Nel complesso, se per Inps e Inail si può parlare di equilibrio, vale a dire di un sistema pensionistico e assicurativo in grado di autosostenersi con i contributi versati da lavoratori e imprese, lo stesso non può dirsi per assistenza (circa 157 miliardi di euro), sanità (intorno ai 131 miliardi di euro) e welfare degli enti locali (circa 13 miliardi di euro) che, in assenza di contributi di scopo, devono appunto essere sostenuti attingendo alla fiscalità generale. Un totale – si spiega – di oltre 300 miliardi di euro per il quale sono occorse pressoché tutte le imposte dirette Irpef, addizionali, Ires, Irap e anche 23,77 miliardi di imposte indirette, in primis l’Iva.
«Non è corretto – sottolinea Brambilla – descrivere l’Italia come un Paese oppresso dalle tasse, poiché i contribuenti su cui grava il carico fiscale e, di riflesso, anche il finanziamento del sistema di protezione sociale, non è che uno sparuto 24,20% di contribuenti con redditi dai 29.000 euro in su, i quali da soli corrispondono il 75,57% di tutta l’Irpef». Per costoro sarebbe necessario un rapido intervento di riduzione delle tasse da spalmare sulla parte maggioritaria dei cittadini che non le pagano.

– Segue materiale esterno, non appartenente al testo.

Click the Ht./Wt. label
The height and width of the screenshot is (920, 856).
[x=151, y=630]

Per quanto riguarda la distribuzione geografica dei versamenti Irpef, l’analisi dei redditi evidenzia che il Nord contribuisce per il 57,2% del totale, il Centro con il 21,8% del totale, mentre il Sud con il 20,97% del gettito complessivo. «Una situazione di disequilibrio, si legge, rimasta oltretutto stabile nel tempo che trova conferma anche analizzando le singole Regioni: con poco meno di 10 milioni di abitanti, la Lombardia versa 43,4 miliardi di Irpef, vale a dire un importo maggiore dell’intero Mezzogiorno, che ne conta almeno il doppio».

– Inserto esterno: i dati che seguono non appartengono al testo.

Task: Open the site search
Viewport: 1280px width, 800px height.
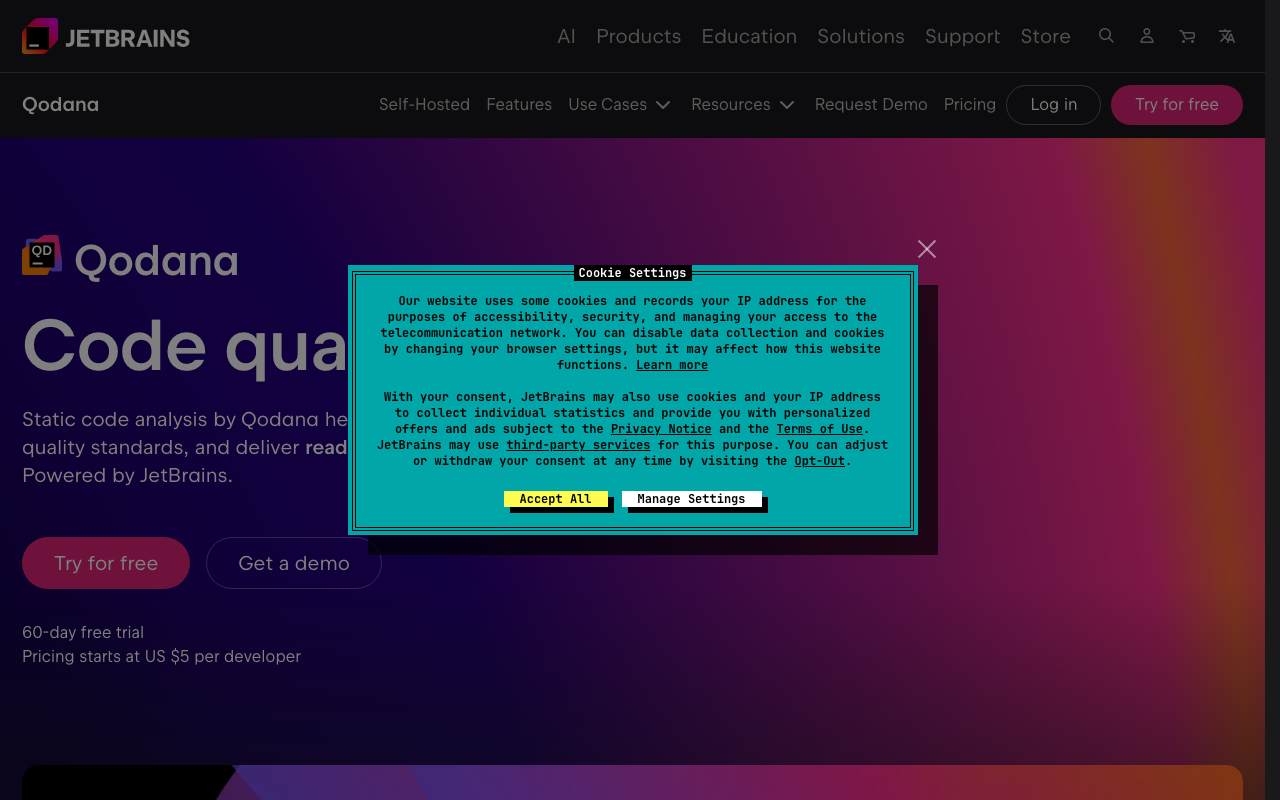Action: [1106, 36]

La soluzione, secondo Itinerari previdenziali, è composta da molti fattori: in primis in una «profonda revisione dell’Isee», ma anche nella riduzione del numero dei bonus, nell’evitare misure come la “flat tax” e nell’effettuare controlli più stringenti su chi non ha mai fatto una dichiarazione dei redditi o non ha mai versato contributi e tasse.